Keywords

These keywords were added by machine and not by the authors. This process is experimental and the keywords may be updated as the learning algorithm improves.

1 Introduction

Among various applications of WordNet [4], the task of modeling semantic similarity between words has attracted considerable attention over the last two decades. WordNet-based semantic similarity measures, ranging from simple path-length dependent functions [14, 26] and measures that exploit the notion of the least common subsumerFootnote 1 [36] to those that utilize information content computed over corpora [10, 16, 27], have been proposed in the literature. These measures have been evaluated within the task of word sense disambiguation [21] and incorporated into natural language processing and information extraction systems [2, 31]. Despite a wide range of applications, the issue of using other wordnets in place of Princeton WordNet as resources for modeling similarity among words appears not to have gained the same level of attention. Our aim is to use PolNet [35] and PlWordNet [17] to model the semantic similarity of Polish nouns. Since we have not found a software package for measuring semantic similarity that could be easily adapted to make use of both Polish wordnets (cf. Sect. 2), we decided to implement our own. Therefore, the goal of this paper is twofold. First, we present WSim: a new tool for determining degrees of semantic similarity using measures computed over WordNet-like databases.Footnote 2 Second, we report the preliminary results of the use of WordNet-based similarity measures to model the similarity of Polish nouns. This is, to the best of our knowledge, the first attempt to apply two wordnets developed for the same language in a shared application-oriented task.
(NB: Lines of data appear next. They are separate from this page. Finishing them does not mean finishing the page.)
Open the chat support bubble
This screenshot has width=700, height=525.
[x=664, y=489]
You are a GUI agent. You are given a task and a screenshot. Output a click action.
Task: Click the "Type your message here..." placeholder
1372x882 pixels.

The paper is a revised version of [13]. It presents new, unpublished results of supervised models of semantic similarity built on the values of wordnet-based measures (cf. Sect. 6). Furthermore, it reproduces the experiments from the original paper using a Polish Wikipedia dump from November 20, 2017 instead of the February 6, 2014 dump used previously. Lastly, more detailed results on measuring semantic similarity between English counterparts of Polish nouns are provided (cf. Tables 5 and 9).

2 Related Work

WordNet::Similarity [23] is a widely-cited software package that implements a range of WordNet-based semantic similarity measures. This package has become a de facto standard tool for computing similarity scores using WordNet and serves as a reference point for other implementations (e.g., [24]). Unfortunately, WordNet::Similarity operates only on Princeton WordNet and is not able to load wordnets that do not conform to the internal storage format of the wn program distributed with Princeton WordNet [32]. The same restriction applies to the Python interface to WordNet provided by the NLTK toolkit [1]. In addition to Princeton WordNet, the Java reimplementation of WordNet::Similarity by Shima [29], called WS4J, can load the Japanese WordNet [9]. PolNet is not distributed in the Princeton WordNet conformant form and we have not found any tool that could be used to convert it to this format without a vast amount of preprocessing.

A major advance in terms of interoperability is the WordnetTools library [24], which can load any wordnet that is stored in a file conforming to the Wordnet-LMF format [30]. However, at the time of writing, neither PolNet nor PlWordNet had been released in this format. WordnetTools also accepts files in the Global WordNet Grid format [6], but we were unable to load into it the DEBVisDic [8] conformant XML file, which is part of the PlWordNet distribution.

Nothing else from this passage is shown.